Un mépris total de Manuel Valls

Les trois autres candidats n’ont soit aucun avis sur la question, soit… ils s’en foutent royalement. C’est le cas de Manuel Valls qui, dès le début de la discussion sur le sujet, a déclaré n’avoir même pas évoqué la question du cannabis dans son programme.
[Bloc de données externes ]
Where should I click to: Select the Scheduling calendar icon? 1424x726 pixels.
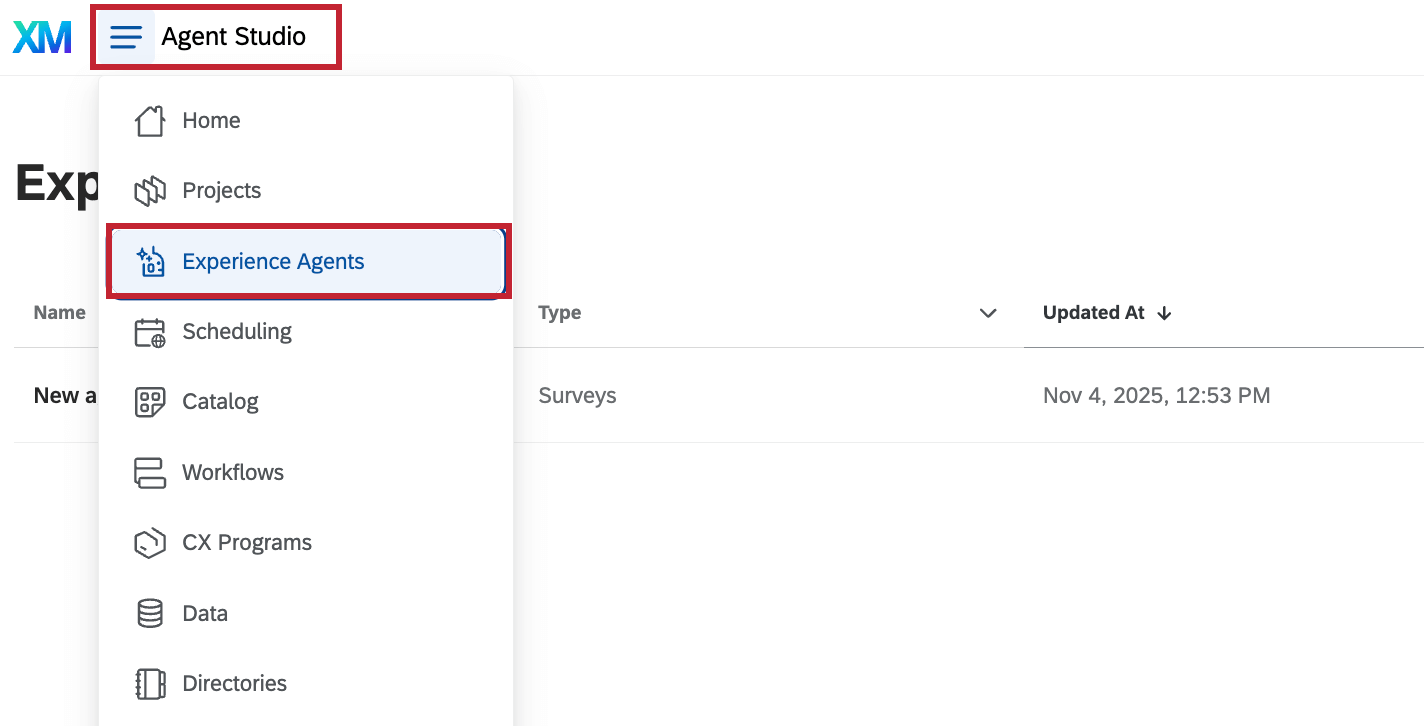(x=150, y=331)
Il a cependant bien voulu préciser sa pensée sur le sujet au cours du débat : “Je ne suis d’accord ni pour la légalisation, et encore moins pour la dépénalisation.” Selon l’ancien Premier ministre, “si on légalise le cannabis, on aura un cannabis plus dur qui alimentera d’autres trafics”.

L’ancien ministre de l’Éducation Vincent Peillon ne s’est pas clairement exprimé sur le sujet, se contentant de dire qu’il souhaiterait mettre en place une conférence nationale sur la question s’il est élu président de la République car, selon lui, “les Français sont perdus sur ces questions”.

Et, last but not least, Arnaud Montebourg, qui est farouchement opposé à la libéralisation de la consommation du cannabis (pour des raisons de santé publique), a déclaré : “Je trouve inutile que l’élection présidentielle se déroule autour d’un sujet de cette nature.” En attendant, selon une enquête de l’Observatoire français des drogues et des toxicomanies, 4,6 millions de Français ont consommé du cannabis en 2014.